I realized that the place we were now in was actually tangible, and sat on the floor in front of a coffee table.
Red-eyed Ben conjured some tea from thin air and placed it in front of me.
"Have some," said his unusual voice that sounded like the actual Ben, but not quite.
There was a difference in their accents.
I didn’t take the tea.
"What is this place?"
He began to think, putting his fingers to his chin as he feigned being in thought.
"How come you aren’t responding right away?"
Could it be that this ghostly double of Ben was not even aware of what this place was?
"I was thinking," he began, as if he was mimicking the accent of Ben, his voice and everything fabricated, "if I should tell you that this is the 100th floor of a certain tower."
"Huh?"
From what I know, the 100th floor of The Federation tower didn’t look like this.
Or, could it be that this counterpart of Ben has the ability to control it as he wills?
He smirked, his teeth as sharp as cat’s.
"You’re in a state of reverie.
"Other than that, I’ll tell you this, you damn rascal.
"You, the author of this novel, will survive."
—The Narrator is staring deep into Reverie’s eyes.
"But, in return, you will never be the same person."
-
—Reverie has awakened below a strange ceiling.
The words of the red-eyed Ben lingered even as I awoke to an unfamiliar ceiling, completely not noticing the comeback of the Narrator.
You will never be the same person.
I did not know what that implied, nor was I in a hurry to decipher it.
Furthermore, if it was not a lie, this red-eyed Ben was residing on the 100th floor.
I remembered small descriptions from Imperfect Knight.
It had a fifty meter tall ceiling and was adorned in a rotund space and all around it were shelves.

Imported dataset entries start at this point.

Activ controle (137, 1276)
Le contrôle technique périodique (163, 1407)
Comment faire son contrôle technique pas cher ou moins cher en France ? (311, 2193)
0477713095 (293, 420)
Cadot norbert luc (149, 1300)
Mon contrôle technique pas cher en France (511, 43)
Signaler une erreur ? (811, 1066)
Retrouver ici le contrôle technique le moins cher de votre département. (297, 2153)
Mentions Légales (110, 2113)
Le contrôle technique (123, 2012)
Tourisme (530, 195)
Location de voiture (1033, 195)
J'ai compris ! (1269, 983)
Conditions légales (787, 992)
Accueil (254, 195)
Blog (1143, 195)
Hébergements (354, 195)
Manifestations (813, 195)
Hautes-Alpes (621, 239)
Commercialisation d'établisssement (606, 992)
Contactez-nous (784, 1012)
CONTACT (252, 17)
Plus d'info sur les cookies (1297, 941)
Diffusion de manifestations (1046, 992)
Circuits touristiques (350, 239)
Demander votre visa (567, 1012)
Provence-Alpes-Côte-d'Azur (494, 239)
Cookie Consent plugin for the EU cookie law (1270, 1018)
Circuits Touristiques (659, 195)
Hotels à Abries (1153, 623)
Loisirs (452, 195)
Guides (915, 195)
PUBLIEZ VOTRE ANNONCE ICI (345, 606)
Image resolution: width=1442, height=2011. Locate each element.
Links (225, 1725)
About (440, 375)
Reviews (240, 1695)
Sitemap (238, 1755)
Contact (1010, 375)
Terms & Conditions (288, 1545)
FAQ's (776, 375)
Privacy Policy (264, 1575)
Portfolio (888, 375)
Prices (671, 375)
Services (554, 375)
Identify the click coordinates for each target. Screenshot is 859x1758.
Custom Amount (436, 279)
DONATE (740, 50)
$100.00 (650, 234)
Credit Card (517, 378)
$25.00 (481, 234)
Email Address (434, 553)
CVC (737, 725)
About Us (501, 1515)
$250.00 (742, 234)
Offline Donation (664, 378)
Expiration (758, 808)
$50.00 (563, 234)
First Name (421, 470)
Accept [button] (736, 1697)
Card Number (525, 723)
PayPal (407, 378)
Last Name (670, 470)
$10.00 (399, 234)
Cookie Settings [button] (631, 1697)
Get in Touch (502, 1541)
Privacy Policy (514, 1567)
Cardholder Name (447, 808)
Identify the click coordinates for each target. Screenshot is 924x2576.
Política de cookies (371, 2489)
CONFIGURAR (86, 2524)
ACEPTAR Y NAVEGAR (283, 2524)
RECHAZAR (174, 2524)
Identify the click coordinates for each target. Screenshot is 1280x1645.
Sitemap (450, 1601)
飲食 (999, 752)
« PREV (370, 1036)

It was called the Commonplace Archives.
Each wall had arrays of books, even the ceiling.
Some shelves crossed the others through the circular formation and it turned.
It was a mind-bending thing to see, the way the circular formation turned for each book you wished to see. One would always get lost in a place like that.
With its thousands of meters height, The Federation tower’s 100th floor could not be seen if the sightseer was on the ground or from below.
You could, however, see it in space. Though, the earth’s planet was too miniscule for me to spot at the time.
What I was not aware of was the book that brought the actual Ben in Earth-73.
I never reached or have written that part in the novel.
I regretted it slightly.
Now that the world that was once fiction had come alive, I had no choice but to finish Imperfect Knight.
But how?
The cell towers were crushed by some dinosaur-sized behemoth, and I didn’t have the laptop anymore.
I sold it long ago.
-
Inside a laboratory, there was Oliver Snape sitting in front of a laptop.
Behind him was an operating table where Reverie Schneider was stuck in his own reverie, still, and strapped on, wearing a straitjacket.
What a stupid name, thought Oliver, scrolling further.
Who had named him?
He mused a thought.
It would be hilarious if he ended up being a fictitious character and was named by the author.
It would mean that there are higher beings that were stupid.
He scrolled through the notes left behind the previous owner. The room was soundless besides the once in a while clicking of a mouse.
"The owner of this laptop also has a funny name..." he muttered to himself, nibbling on his fingernail as one of his legs sat on the chair.
The notes that were cited and signed by the name of Leviathan Schneider.